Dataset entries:

********

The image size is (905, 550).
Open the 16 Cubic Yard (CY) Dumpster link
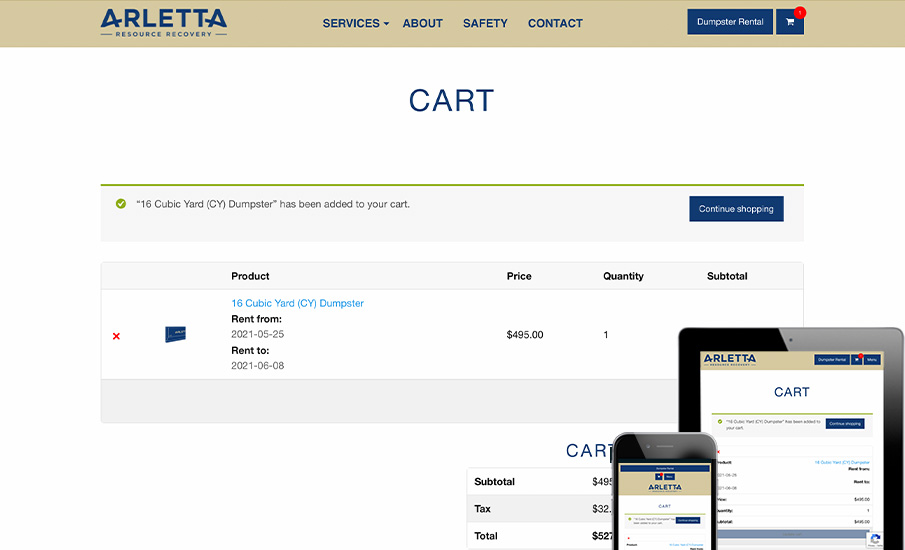point(297,303)
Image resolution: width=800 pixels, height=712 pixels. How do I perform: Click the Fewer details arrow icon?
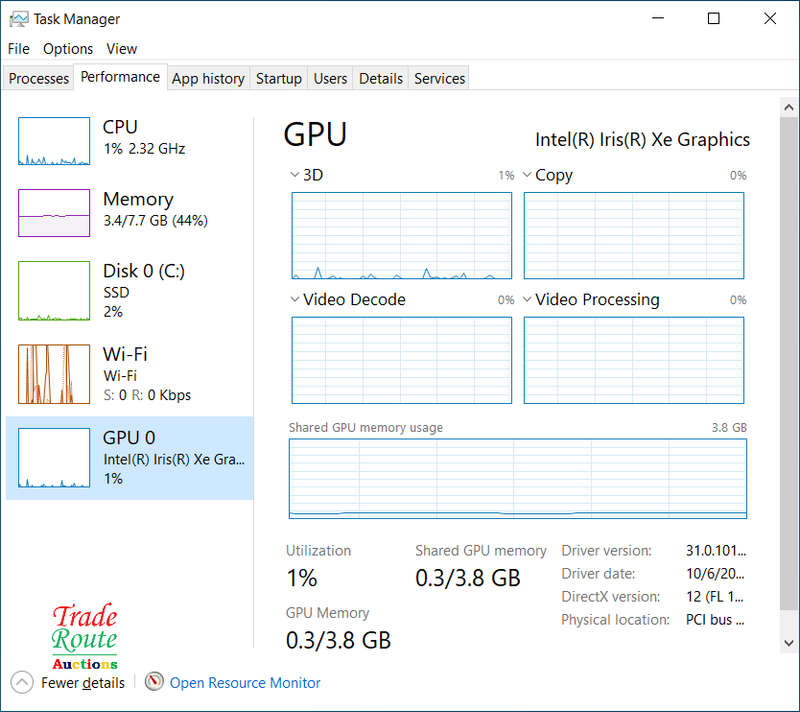click(23, 683)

********

EXERCISE INSTRUCTIONS: Write out all the entries word for word, but drop the pictures.

ANSWER BOX:
The image size is (905, 550).
Open the 16 Cubic Yard (CY) Dumpster link
point(297,303)
Image resolution: width=800 pixels, height=712 pixels. How do I perform: Click the Fewer details arrow icon?
click(23, 683)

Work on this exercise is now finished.